Gabe Friend and Tim Shinners
As vehicle owners, the safety of our passengers and ourselves is always something we’re considering when on the road. There are many pieces of common-sense wisdom told to drivers when they’re learning, and state DOL exams and driver’s ed classes supply even more data-based information on safe driving practices. Yet, it’s been years since either of us have taken a driving course or licensing test, and the majority of our safe-driving skills and knowledge are now based on habit and inuition. As aspiring data scientists, we understand the while our habits may be good, our decision making can still be improved by what the data has to tell us. A large body of knowledge that contains information on all car crashes in our local area and the conclusions that can be drawn from that information would be the perfect solution to augment our driving intuition with hard data.

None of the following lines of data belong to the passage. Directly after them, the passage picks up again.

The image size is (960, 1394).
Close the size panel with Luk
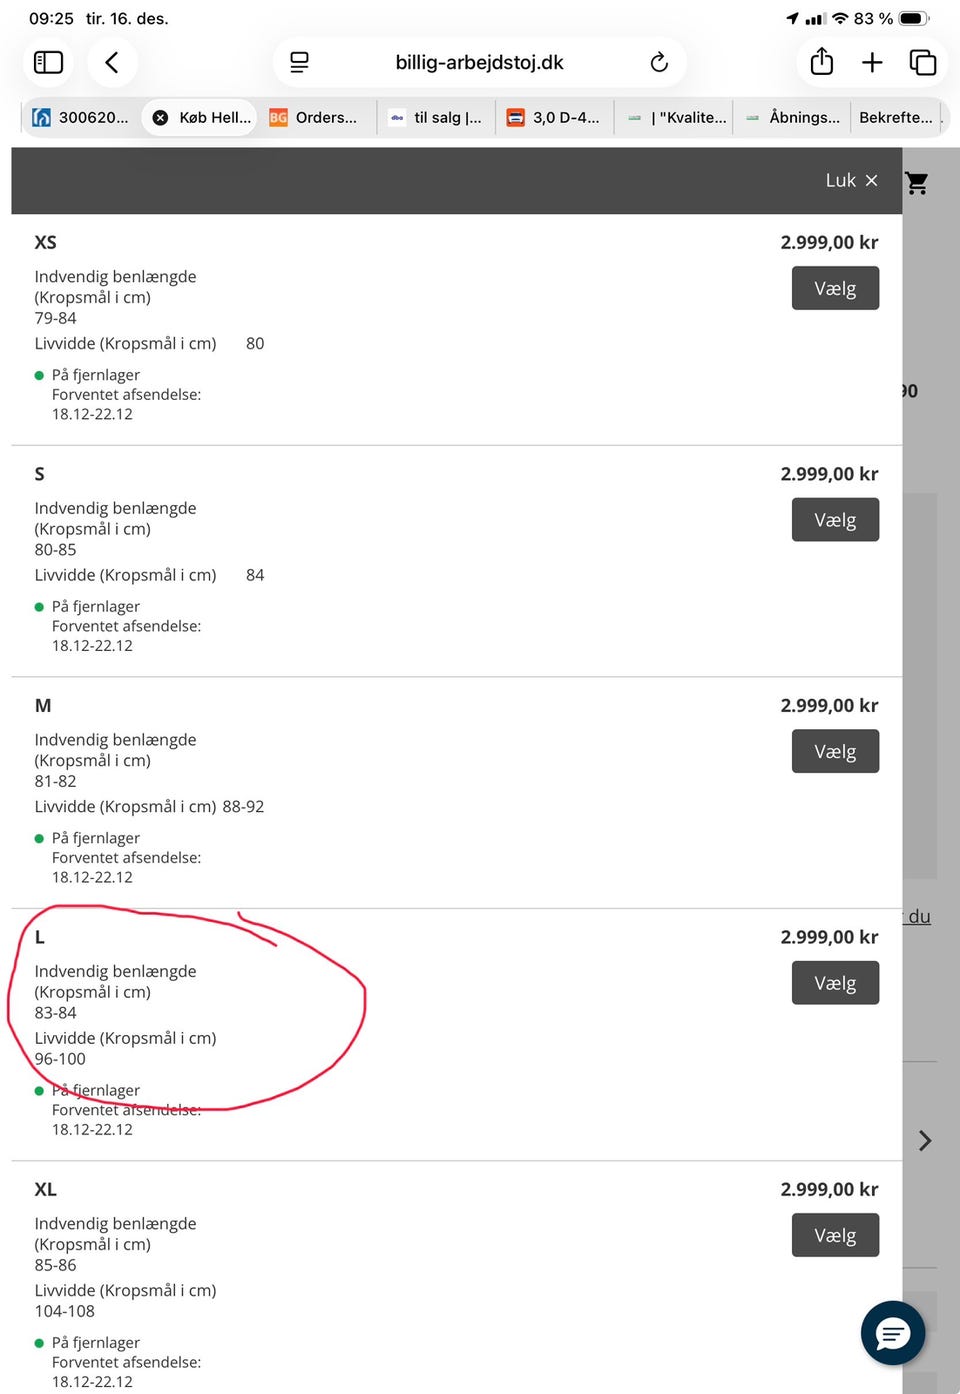click(x=851, y=181)
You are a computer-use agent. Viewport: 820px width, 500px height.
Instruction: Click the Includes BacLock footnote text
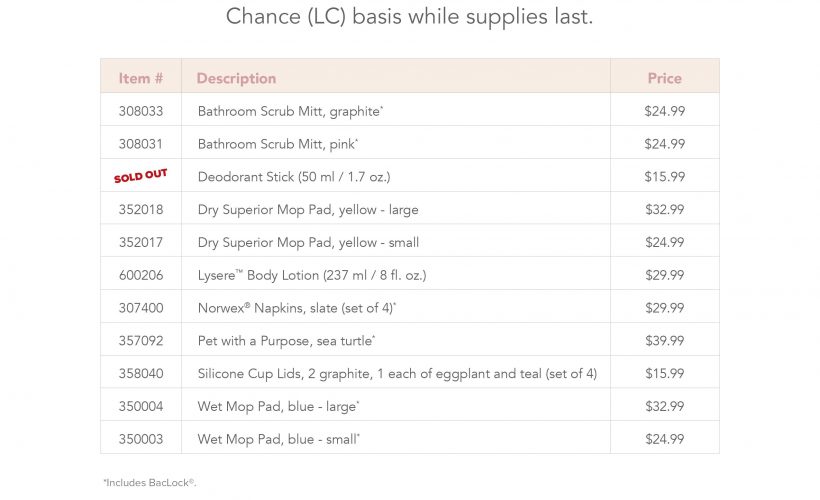point(149,483)
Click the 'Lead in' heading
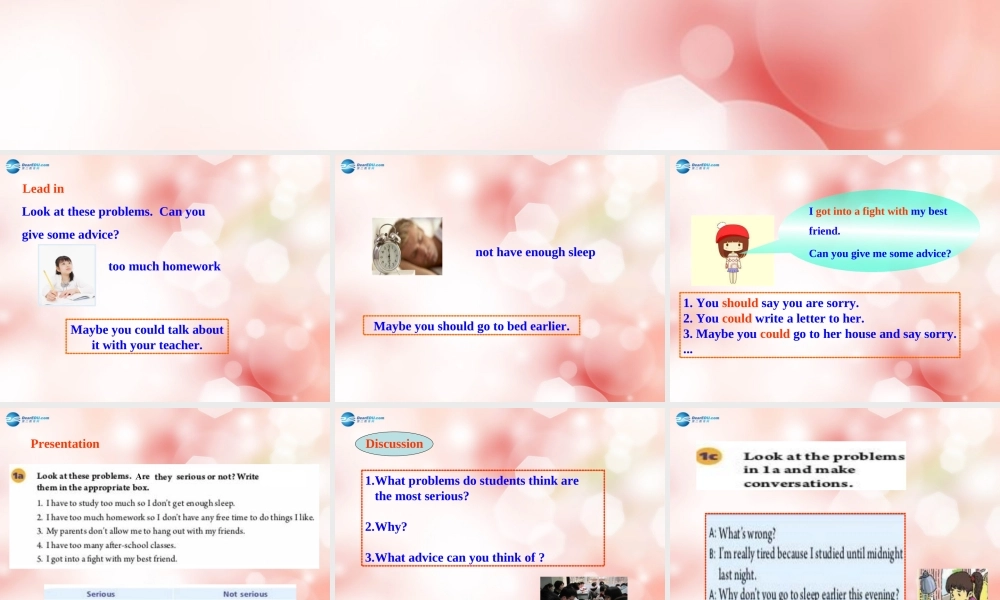Screen dimensions: 1000x600 click(x=44, y=188)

Fortunately, we may have just that. Our 2018 Portland Car Crashes dataset (portland_crashes_2018) contains information on all individuals within, or on, a vehicle involved in a motor vehicle accident, as well as crash details for each individual accident. All vehicle and participant information comes from the Oregon Department of Transportation (ODOT, and is curated from an already existent data package titled pdx_crash_2018.
What We Did:
The original data set was composed of multiple spreadsheets littered with columns that were devoid of any useful information. We merged the most relevant spreadsheets into one, and removed columns that were either entirely blank, duplicates, or contained too little information to draw meaningful conclusions from. We also changed many column names to more intuitively convey the information they record. Additionally the ODOT manual that explains the way variable values are represented in the original pdx_crash_2018 data package is quite long and at many times confusing. We created a help file for our data package that concisely describes the variables in our new data set and the values they take on.
What You Can Do:
It’s our hope that you use this dataset to better inform yourself and others about the factors that are associated with crashes. How might you do this? Well, for example, suppose you were curious about the relationship between crash type and injury severity. With the data included in our portland_crashes_2018 data package, you could compare the proportions of accidents where vehicle occupants are wearing seatbelts with those where they are not. Doing so would allow you to determine whether fatal accidents occur more often with or without a seatbelt.
What You Can See:
For another example, we wanted to see under which lighting conditions you are most likely to collide with a fixed object like a light post or fence. The majority of crashes occur in the day, so it is not fair to simply count the number of collisions with fixed objects by time of day. Instead, the graph below shows the proportion of accidents that were caused by a collision with a fixed object, for each type of lighting (night, dawn, day, etc.). We can clearly see a relationship between visibility and fixed-object crashes. Using color to illustrate the number of crashes, we can still see that the most fixed-object crashes occur in the day, but the highest proportion occurs at night.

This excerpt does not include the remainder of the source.